1. The Vatican II proclamation, Nostrae Aetate, clearly stated the Church;s intolerance on antisemitism by rejecting the flawed "popular" but errant misreading of Sacred Scripture that had fed antisemitism among Christians for centuries. This position has been reiterated and deepened by each successive Pope since Vatican II, including Benedict XVI.

2 What people are objecting to in this case is canonical due process. Robinson (and four other bishops) were excommunicated for schism in 1988. As part of the cure of the schism, the excommunication was lifted by force of law.

3. Robinson's denial of the Holocaust probably constitutes a separate crime for which a new trial and penalty will be sought. But just as we in the US cannot apply or lengthen the prison sentence for one crime when the individual commits a new crime, so canon law requires a new trial and punishment for a newly committed crime.

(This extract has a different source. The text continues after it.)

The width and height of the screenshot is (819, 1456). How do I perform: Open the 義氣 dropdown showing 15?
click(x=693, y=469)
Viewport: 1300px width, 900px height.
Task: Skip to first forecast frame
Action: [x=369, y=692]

4. Bishop Robinson and the other three are required to affirm the correctness of the teachings of Vatican II as a condition of lifting the excommunication. If Robinson fails to repudiate his statement of last week, which appears to deny the teaching of Nostra Aetestes, he may void the remission the lifting of excommunication ipso facto.

5. On Monday, January 26, 2009 the Vatican publicly repudiated without condition the remarks Bsp. Robinson made last week.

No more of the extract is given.